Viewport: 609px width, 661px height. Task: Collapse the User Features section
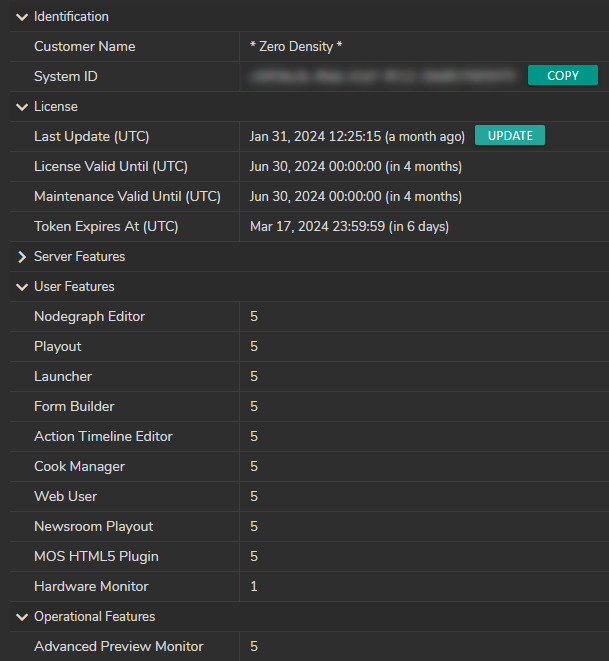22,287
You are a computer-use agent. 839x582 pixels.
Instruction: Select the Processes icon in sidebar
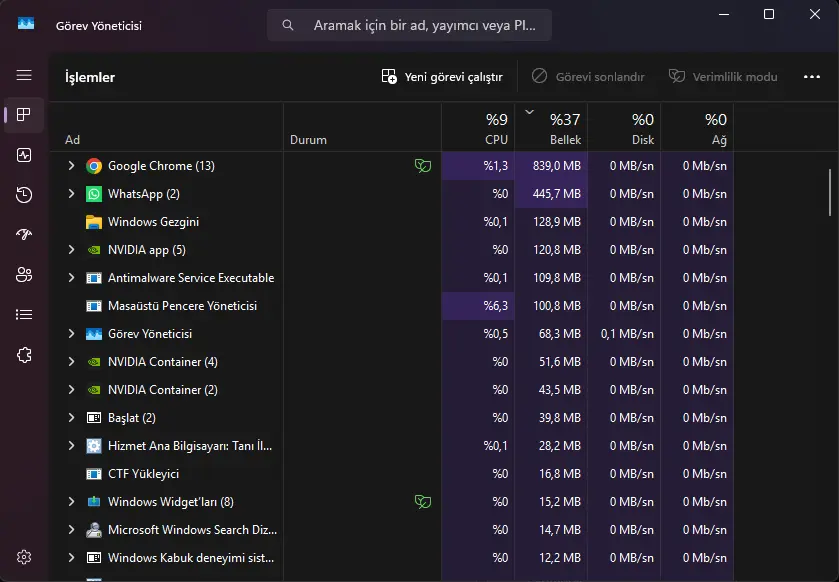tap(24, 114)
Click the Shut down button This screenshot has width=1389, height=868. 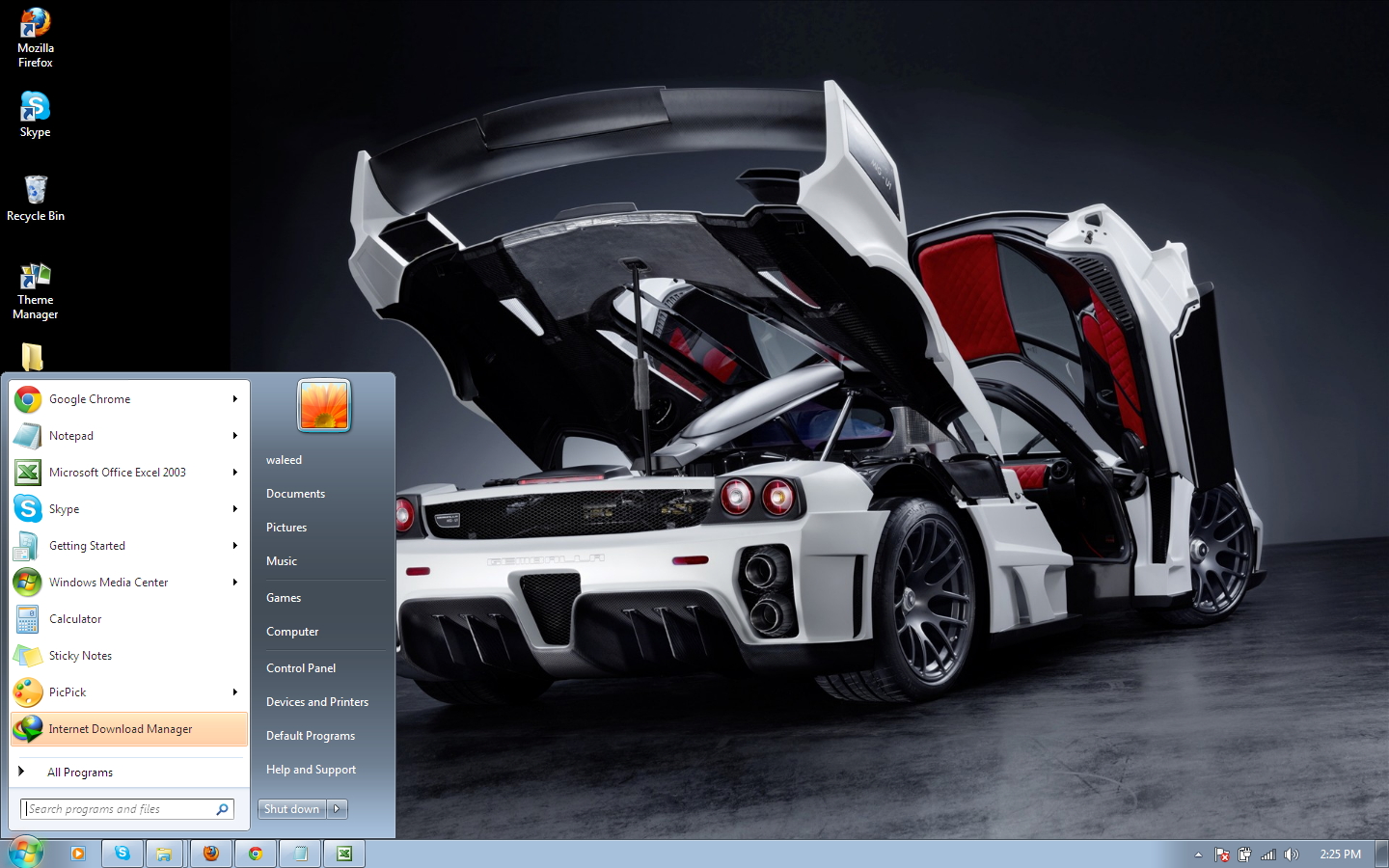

__To do__
Put the lines above into a JSON list of strings, one string for each line and none for blank lines. Leave the pictures out of the answer.

__Complete response__
[
  "Viewport: 609px width, 661px height. Task: Collapse the User Features section",
  "22,287",
  "You are a computer-use agent. 839x582 pixels.",
  "Instruction: Select the Processes icon in sidebar",
  "tap(24, 114)",
  "Click the Shut down button This screenshot has width=1389, height=868. "
]